Chris Jones,
Too Far Down the Road
(Little Dog, 2006)


For a relatively young man, Chris Jones boasts a long, impressive history in bluegrass. Bluegrass influences -- not to mention bluegrass artists such as Chris Hillman and Rhonda Vincent -- are in ubiquitous evidence all over Too Far Down the Road. His first recording for the Burbank-based roots label Little Dog Records, however, is no straightforward bluegrass exercise, rather a creatively conceived take on traditional country music.

It doesn't hurt that Jones croons in a charming, honey-soaked voice that at times recalls Merle Haggard's, at others Don Williams', and on occasion the two at once. Nor does it hurt that Pete Anderson, who arranged classic albums by Dwight Yoakam, sits in the producer's chair, fashioning musical settings and mixes that feel lush yet restrained, with instrumental approaches and harmonies woven smartly from strands of honkytonk, bluegrass and folk. But for infrequent passing reference, this is not the neo-Bakersfield sound at which Yoakam and Anderson excelled. In some ways it harks back to the bluegrass-country fusion recordings Ricky Skaggs was making in the latter 1970s, though Jones has no interest, one infers, in supplying electricity to bluegrass standards.

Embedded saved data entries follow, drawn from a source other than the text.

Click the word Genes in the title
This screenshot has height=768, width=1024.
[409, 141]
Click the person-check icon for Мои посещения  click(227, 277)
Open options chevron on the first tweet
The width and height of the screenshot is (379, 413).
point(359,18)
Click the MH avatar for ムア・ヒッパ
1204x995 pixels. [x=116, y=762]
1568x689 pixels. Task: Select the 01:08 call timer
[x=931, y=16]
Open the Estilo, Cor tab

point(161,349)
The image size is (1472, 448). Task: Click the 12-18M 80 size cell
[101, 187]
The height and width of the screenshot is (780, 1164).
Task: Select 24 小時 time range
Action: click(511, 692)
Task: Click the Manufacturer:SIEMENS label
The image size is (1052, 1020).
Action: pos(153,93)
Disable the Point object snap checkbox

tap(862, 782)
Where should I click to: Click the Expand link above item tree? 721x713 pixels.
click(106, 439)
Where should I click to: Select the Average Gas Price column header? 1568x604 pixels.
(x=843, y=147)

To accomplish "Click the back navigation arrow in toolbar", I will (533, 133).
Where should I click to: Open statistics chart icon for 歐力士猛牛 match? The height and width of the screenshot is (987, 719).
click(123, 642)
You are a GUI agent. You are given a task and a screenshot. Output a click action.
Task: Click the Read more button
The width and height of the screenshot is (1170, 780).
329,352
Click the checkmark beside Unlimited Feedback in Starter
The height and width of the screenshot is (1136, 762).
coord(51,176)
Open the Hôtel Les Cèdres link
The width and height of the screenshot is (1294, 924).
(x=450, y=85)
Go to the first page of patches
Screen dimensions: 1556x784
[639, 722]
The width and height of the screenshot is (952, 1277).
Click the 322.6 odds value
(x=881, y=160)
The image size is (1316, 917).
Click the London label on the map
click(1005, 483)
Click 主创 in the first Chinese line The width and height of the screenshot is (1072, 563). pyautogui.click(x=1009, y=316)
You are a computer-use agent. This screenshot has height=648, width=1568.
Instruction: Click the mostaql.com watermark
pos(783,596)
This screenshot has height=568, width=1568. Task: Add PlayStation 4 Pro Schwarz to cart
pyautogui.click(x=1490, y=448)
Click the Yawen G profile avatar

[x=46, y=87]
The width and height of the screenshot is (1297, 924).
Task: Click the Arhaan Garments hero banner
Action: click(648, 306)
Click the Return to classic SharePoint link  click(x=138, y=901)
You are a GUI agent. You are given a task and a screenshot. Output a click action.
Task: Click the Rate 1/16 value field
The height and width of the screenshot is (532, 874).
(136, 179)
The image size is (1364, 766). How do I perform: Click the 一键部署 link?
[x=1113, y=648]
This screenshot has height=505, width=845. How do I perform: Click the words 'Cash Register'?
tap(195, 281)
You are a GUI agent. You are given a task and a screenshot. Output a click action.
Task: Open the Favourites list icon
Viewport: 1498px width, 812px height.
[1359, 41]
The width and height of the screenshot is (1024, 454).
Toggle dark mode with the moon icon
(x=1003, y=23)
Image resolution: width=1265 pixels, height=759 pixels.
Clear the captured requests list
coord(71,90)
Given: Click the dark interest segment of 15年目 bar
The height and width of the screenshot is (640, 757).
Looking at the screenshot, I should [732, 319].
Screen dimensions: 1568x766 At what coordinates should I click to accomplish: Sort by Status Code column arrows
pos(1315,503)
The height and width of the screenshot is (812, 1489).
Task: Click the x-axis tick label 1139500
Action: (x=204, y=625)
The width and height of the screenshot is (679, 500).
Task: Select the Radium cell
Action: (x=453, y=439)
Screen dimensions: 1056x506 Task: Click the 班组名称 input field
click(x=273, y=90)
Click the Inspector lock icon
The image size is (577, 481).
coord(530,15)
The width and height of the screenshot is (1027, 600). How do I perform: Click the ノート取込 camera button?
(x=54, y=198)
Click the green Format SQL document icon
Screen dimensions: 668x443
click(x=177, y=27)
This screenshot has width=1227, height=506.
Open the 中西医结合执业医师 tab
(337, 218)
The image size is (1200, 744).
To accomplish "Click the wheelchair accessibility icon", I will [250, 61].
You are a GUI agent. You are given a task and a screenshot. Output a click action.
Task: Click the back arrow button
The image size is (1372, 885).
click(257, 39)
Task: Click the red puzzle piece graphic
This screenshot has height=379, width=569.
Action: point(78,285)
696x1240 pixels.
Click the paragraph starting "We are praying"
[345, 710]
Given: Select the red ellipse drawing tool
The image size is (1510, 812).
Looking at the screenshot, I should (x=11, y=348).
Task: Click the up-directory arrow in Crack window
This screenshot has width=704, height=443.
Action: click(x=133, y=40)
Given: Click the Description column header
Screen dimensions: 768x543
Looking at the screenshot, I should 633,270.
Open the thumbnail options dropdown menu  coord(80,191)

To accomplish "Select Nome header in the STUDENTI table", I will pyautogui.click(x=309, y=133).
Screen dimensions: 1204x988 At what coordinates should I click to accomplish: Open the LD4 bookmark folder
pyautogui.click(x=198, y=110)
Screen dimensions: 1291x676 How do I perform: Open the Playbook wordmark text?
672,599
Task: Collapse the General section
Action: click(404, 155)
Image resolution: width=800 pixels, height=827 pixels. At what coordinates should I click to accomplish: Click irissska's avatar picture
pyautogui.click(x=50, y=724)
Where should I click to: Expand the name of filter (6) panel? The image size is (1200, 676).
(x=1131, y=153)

Jones wrote five of the 11 songs. Among the remaining six is the old Ronnie Milsap hit "After Sweet Memories," a gorgeous heartbreaker that Roy Orbison should have cut. Jones has the good taste to pick a song by the lamentably forgotten Autry Inman, who wrote some of the most melodic -- and most depressing -- country tunes ever, of which "She Once Lived Here" is a particularly pretty and gloomy instance. Jody Evans's "Chances" resurrects the sort of moody romantic rumination Gordon Lightfoot wrote and performed in his prime. It's always gratifying to hear a new Lightfoot number, even with the small qualification that Lightfoot didn't happen to write it.

One sometimes wishes, though, that Jones were exploring meatier themes than love's travails. Then the concluding cut, Dixie and Tom T. Hall's "Hero in Harlan," comes along, to narrate an unsparing tale of a luckless loser of a small-town kid who, all other options having proved futile, enlists, goes to war and returns home -- noticed at last -- in a box. Jones's brittle performance of this bleak little story is shattering.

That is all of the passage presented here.